Pubdate: Fri, 26 May 2000
Source: Richmond Times-Dispatch (VA)
Copyright: 2000 Richmond Newspapers Inc.
Contact:  P.O. Box 85333, Richmond, VA 23293
Fax: (804) 775-8072
Feedback: http://www.gatewayva.com/feedback/totheeditor.shtml
Website: http://www.timesdispatch.com/

DRUG-CRAZY

Drugs can lead you to do awful things -- and can do serious damage to you --
even when you don't take them. Just look at a bill making its way through
Congress. The Methamphetamine Anti-Proliferation Act, sponsored by
Republican Orrin Hatch and Democrat Dianne Feinstein, contains a couple of
provisions that endanger the rights of all Americans.

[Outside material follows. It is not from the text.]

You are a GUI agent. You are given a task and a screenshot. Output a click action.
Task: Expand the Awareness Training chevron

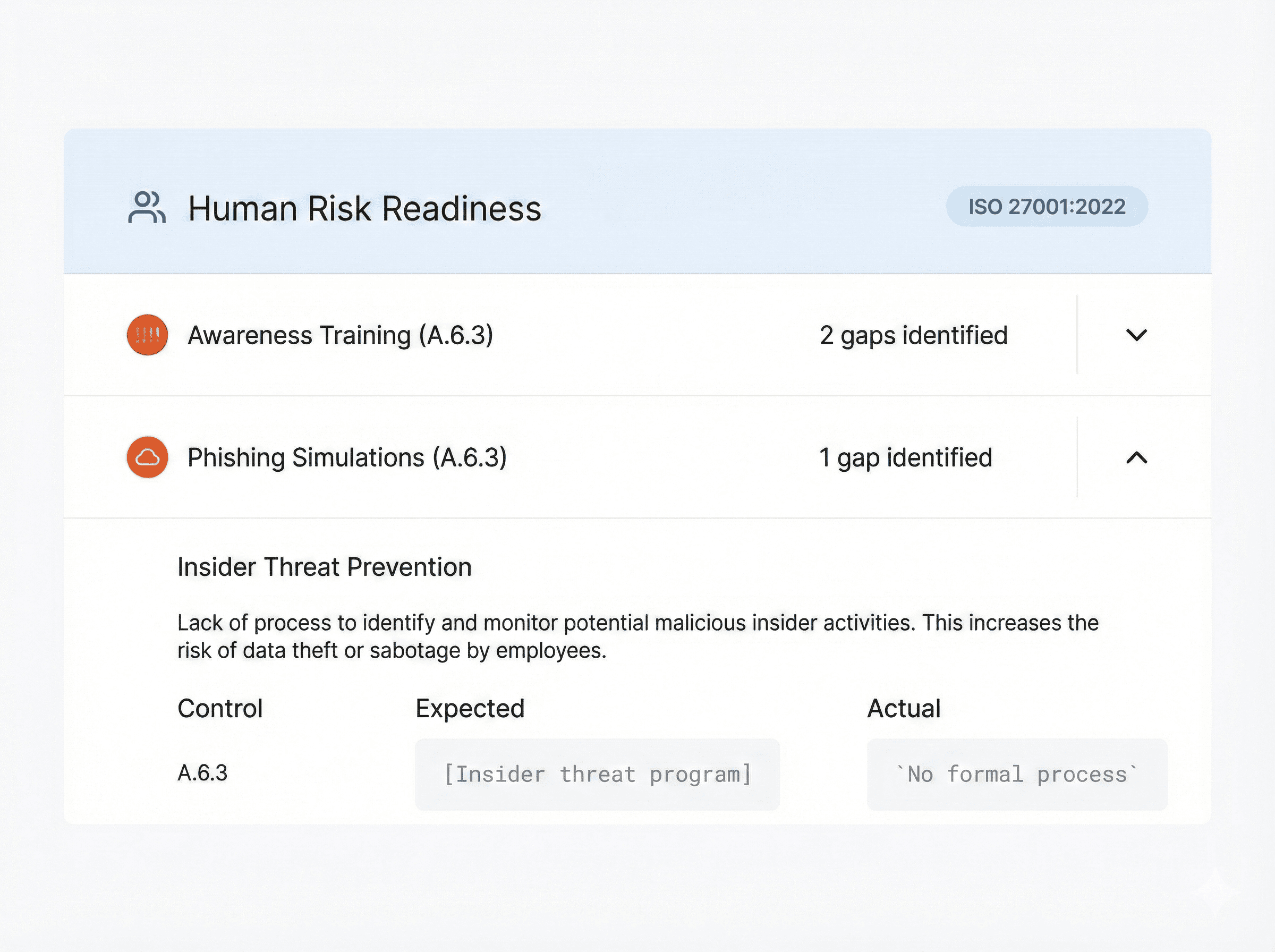pos(1136,335)
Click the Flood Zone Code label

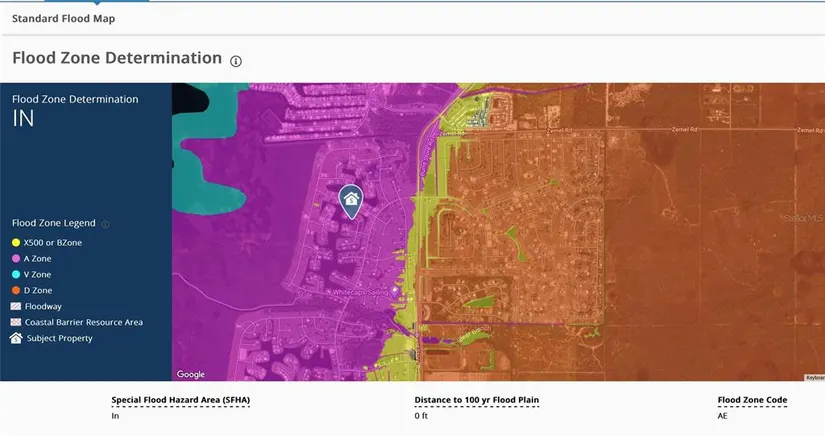[750, 400]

The first provision would loosen the rules governing police searches. It
would permit the police to search your residence, vehicle, or workplace and
to take "intangible evidence" (by making a copy of your computer's hard
drive, for example) without telling you. The entirely reasonable
justification for the change: Notifying someone running a methamphetamine
lab before a search gives him time to destroy the evidence or flee the
state.

Yet the cardinal question to ask about any new law, or any change in
existing law, is not "How do supporters say the law will be used?" but "How
could the law be used?" And the change in notification requirements does not
apply only to drug dealers. It is not hard to imagine a pliable judge
approving search warrants for numerous residences in a high-crime
neighborhood where the police are not sure which house (if any) hides the
stuff. The homes of perfectly innocent citizens could be searched, and they
might never learn of it.

The second provision attempts to crack down on drugs by cracking down on
speech. It would punish persons who so much as mention an Internet site that
sells drug paraphernalia. Even anti-drug crusaders who listed some
drug-related Web sites as examples of the heinous stuff out there would be
breaking the law. The bill also would make it illegal to tell someone how to
produce drugs. Thus, someone writing to a relative where marijuana has been
decriminalized about a Web site with advice on growing the weed could face
criminal prosecution. Talk about Reefer Madness.

Several versions of the meth bill are floating around; one piggybacks on a
bankruptcy measure. Congress could reduce such redundancy and increase
efficiency if it simply found a copy of the Bill of Rights and borrowed one
of those rubber stamps for marking things cancelled.